A craniotomy was prepared over the ventral brain stem as previously described in detail (Faraci et al., 1987; Fujii et al., 1991a; Toyoda et al., 1996, 1997a). Portions of the dura and pia mater and the arachnoid membrane were resected. The open cranial window was suffused with artificial CSF (NaCl, 132; KCl, 2.95; CaCl₂, 1.71; MgCl₂, 0.65; NaHCO₃, 24.6; d-glucose, 3.69; all in mmol/L), warmed to 37°C, and continuously bubbled with a gas mixture of 5% CO₂ and 95% N₂. Suffusion rate of CSF using inlet and outlet ports over the exposed brain stem was 3.0 mL/min. In CSF sampled from the craniotomies, Pco₂ was 37.8 ± 2.7 mm Hg, Po₂ was 109 ± 8 mm Hg, and pH was 7.40 ± 0.04 (means ± SD). The internal diameters of the basilar artery, a large branch directly originating from the basilar artery with a baseline diameter ≥70 μm, and a small one with a baseline diameter <70 μm were measured in each rat using a microscope equipped with a television camera coupled to a video monitor and a width analyzer (C3161, Hamamatsu Photonics, Hamamatsu, Japan). The images were recorded on videotape for later analysis.

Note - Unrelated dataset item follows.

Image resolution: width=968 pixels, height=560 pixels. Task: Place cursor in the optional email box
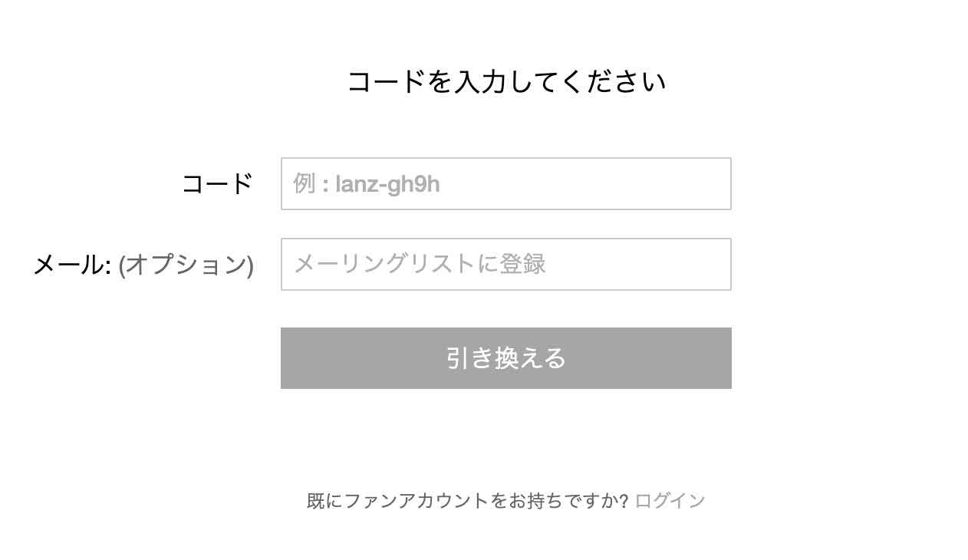point(505,265)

Cerebral blood flow to the ventral brain stem was measured by laser—Doppler flowmetry (ALF 21D Model, Advance Co. Ltd., Tokyo, Japan) equipped with a 550-μm-diameter needle probe as described previously (Fujii et al., 1991b; Toyoda et al., 1996, 1997a). Briefly, the probe was placed lateral to, but near, the basilar artery in the cranial window and advanced into the CSF approximately 0.2 mm above the surface of the brain stem. We regarded laser—Doppler flowmetry outputs as arbitrary units and expressed changes in CBF as a percentage of the baseline CBF.

Experimental protocol

Responses of the basilar artery and branches to acetylcholine (10⁻⁶ and 10⁻⁵ mol/L) and sodium nitroprusside (10⁻⁸ and 10⁻⁷ mol/L) were examined in each group. Drugs were dissolved in artificial CSF and suffused over the craniotomy for 5 minutes. Vessel diameters were measured immediately before application of each agonist and during the last minute of application.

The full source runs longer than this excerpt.